> **To do**
The records are to be copied from the line that contains "You are a computer-use" through their last line, word for word, with every picture left out.

(Dataset excerpts)

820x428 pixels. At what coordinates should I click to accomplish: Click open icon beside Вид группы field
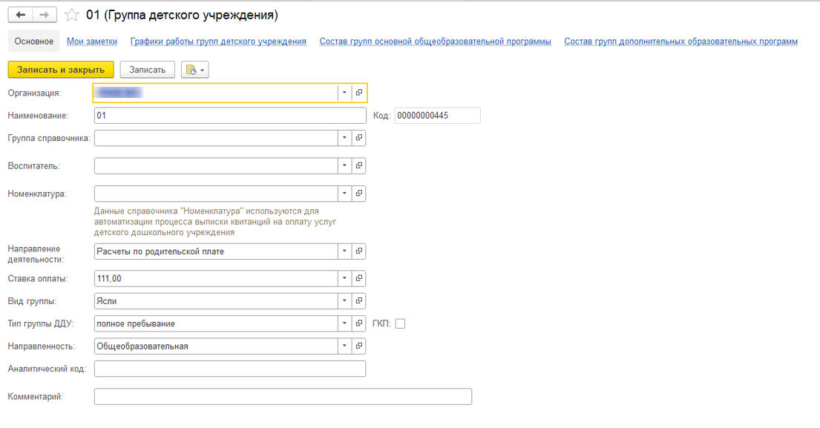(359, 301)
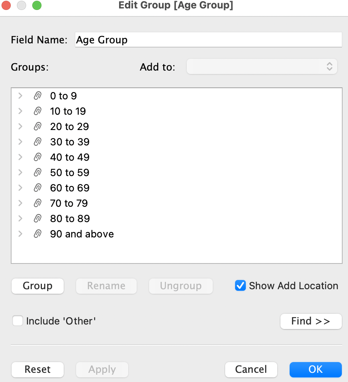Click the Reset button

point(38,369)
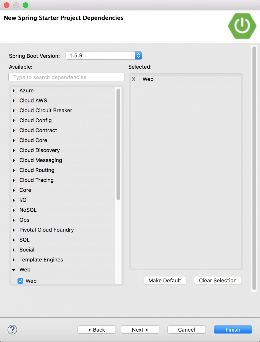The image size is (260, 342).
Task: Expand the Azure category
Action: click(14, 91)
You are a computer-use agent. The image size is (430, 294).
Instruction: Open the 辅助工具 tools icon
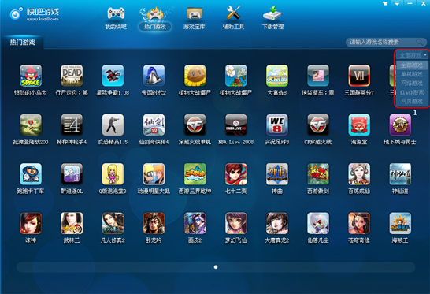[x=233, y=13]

> **Written answer**
You are a computer-use agent. The image size is (430, 294).
Instruction: Open the 辅助工具 tools icon
[x=233, y=13]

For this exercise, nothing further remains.